**PAGE TEXT:**
----------------
# Fight Scene Friday!



## knight1fox3 (Jun 27, 2014)

Been wanting to start this up for awhile now as we have a few movie buffs on this forum. So, as another "Friday Only" tradition, feel free to post your favorite fight scene clip. It can be a short fight scene between 2 opponents or a entire battle like LOTR. Doesn't matter, if you like it, post it. But only on Fridays. And this also isn't just for movie buffs, perhaps we can lure in a few non-movie buffs and show them what they've been missing. =)

To start off, I'm aiming high. Will be tough to top this one, but I know there are other good ones out there. So post away! Good fighting, so say we all!

&gt;http://www.youtube.com/watch?v=NQxrJBNQg4A


----------



## Dexman PE PMP (Jun 27, 2014)

I was pissed when they killed Darth Maul. He had potential to be a great villain. Instead we ended up with Darth Sidious...


----------



## akwooly (Jun 27, 2014)

Not sfw language.

&gt;http://www.youtube.com/watch?v=7AEMiz6rcxc


----------



## Flyer_PE (Jun 27, 2014)

Chuck Norris &amp; Bruce Lee - Enter the Dragon

[media]http://youtu.be/Isnu0wtZHGc


----------



## knight1fox3 (Jun 27, 2014)
----------------
**DATASET ENTRIES:**
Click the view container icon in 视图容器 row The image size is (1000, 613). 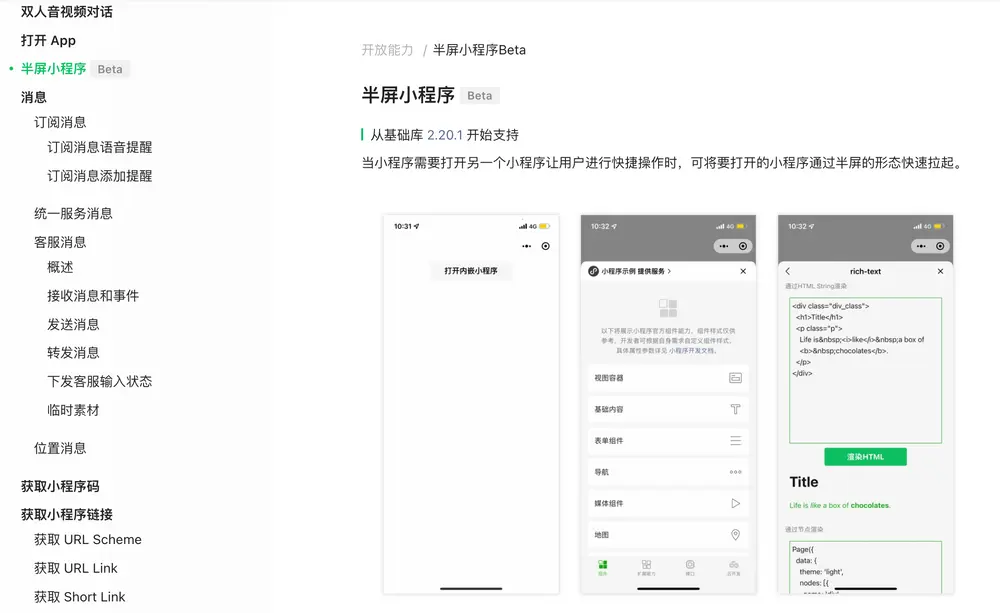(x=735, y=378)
----------------
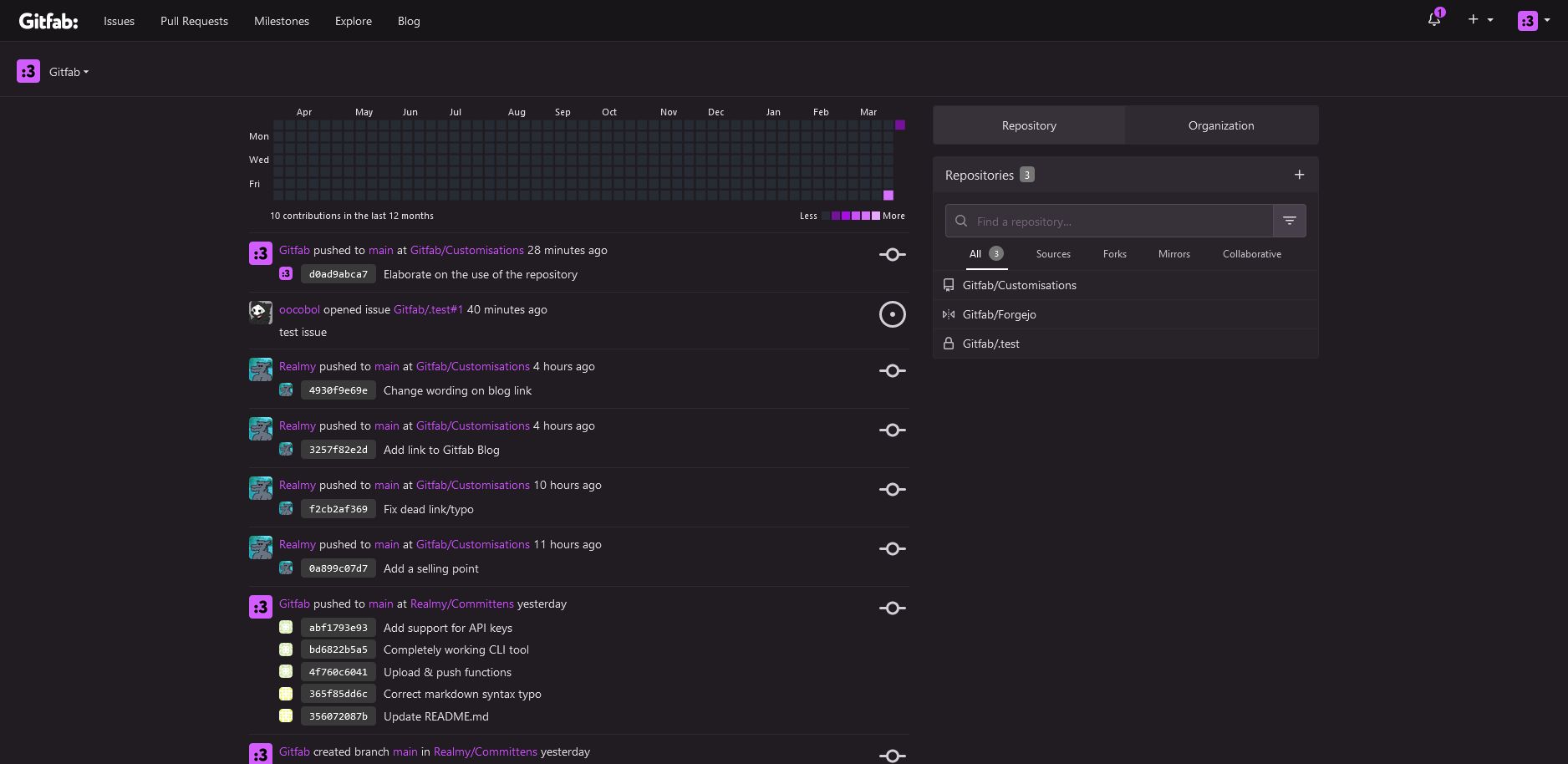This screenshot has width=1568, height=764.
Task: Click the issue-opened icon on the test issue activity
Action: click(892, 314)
----------------
**TASK SET:**
a – For the fight scene thread, decide whether each statement agrees with it. Answer yes or no, and quote the words from the thread that settle it.
(i) The opening post allows clips to be posted only on Fridays.
(ii) Dexman PE PMP was pleased when Darth Maul was killed.
(iii) akwooly warns that the posted clip contains language that is not safe for work.
b – Carry on the fight scene thread from its last line.
The rows play no part in this work.

**ANSWERS GIVEN:**
a –
(i) Yes: "But only on Fridays."
(ii) No: "I was pissed when they killed Darth Maul."
(iii) Yes: "Not sfw language."

b –
Flyer_PE said:


> Chuck Norris &amp; Bruce Lee - Enter the Dragon


I was hoping this would make an early entrance. Well played Flyer. :thumbs:


----------



## knight1fox3 (Jun 27, 2014)

Dexman PE said:


> I was pissed when they killed Darth Maul. He had potential to be a great villain. Instead we ended up with Darth Sidious...


But it just goes to show you. He was an "apprentice". And look how much he F'd up a knight and master of the Jedi Order. Pretty sweet. In the books, his fate is different.


----------



## Dexman PE PMP (Jul 2, 2014)

Hulk vs Loki

&gt;http://www.youtube.com/watch?v=ZT_QTOUVkiU


----------



## Dexman PE PMP (Jul 2, 2014)

Red Viper vs the Mountain

&gt;http://www.youtube.com/watch?v=QS2IYyywZMs


----------



## knight1fox3 (Jul 2, 2014)

^ great fight until the end. Why did he have to get so close?! &lt;SMH&gt;


----------



## NJmike PE (Jul 2, 2014)

&gt;https://www.youtube.com/watch?v=Es2uYtSJh-Y


----------



## Flyer_PE (Jul 2, 2014)

Dexman PE said:


> Hulk vs Loki




That is my favorite part of that whole damn movie.


----------



## Flyer_PE (Jul 2, 2014)

Final fight from Bloodsport

[media]http://youtu.be/k0YDuSLXcX8


----------



## knight1fox3 (Jul 2, 2014)

So many good ones today, well done! :thumbs:

But for the Hulk vs. Loki fight, I'd have to say the Iron Man vs. Thor fight was also pretty good. Quite a few funny one-liners too.


----------



## Dexman PE PMP (Jul 2, 2014)

Anything with Thor, Hulk, and Iron Man was awesome in that movie.

Any my neighbor refuses to watch the last 2 episodes of GoT because of that fight. He really liked Ser Sex-a-lot.


----------



## NJmike PE (Jul 2, 2014)




----------



## Flyer_PE (Jul 2, 2014)

Two entries for Inigo Montoya:

[media]http://youtu.be/GT0TBWg3C3k

[media]http://youtu.be/i3W5GDkgf2w


----------



## akwooly (Jul 2, 2014)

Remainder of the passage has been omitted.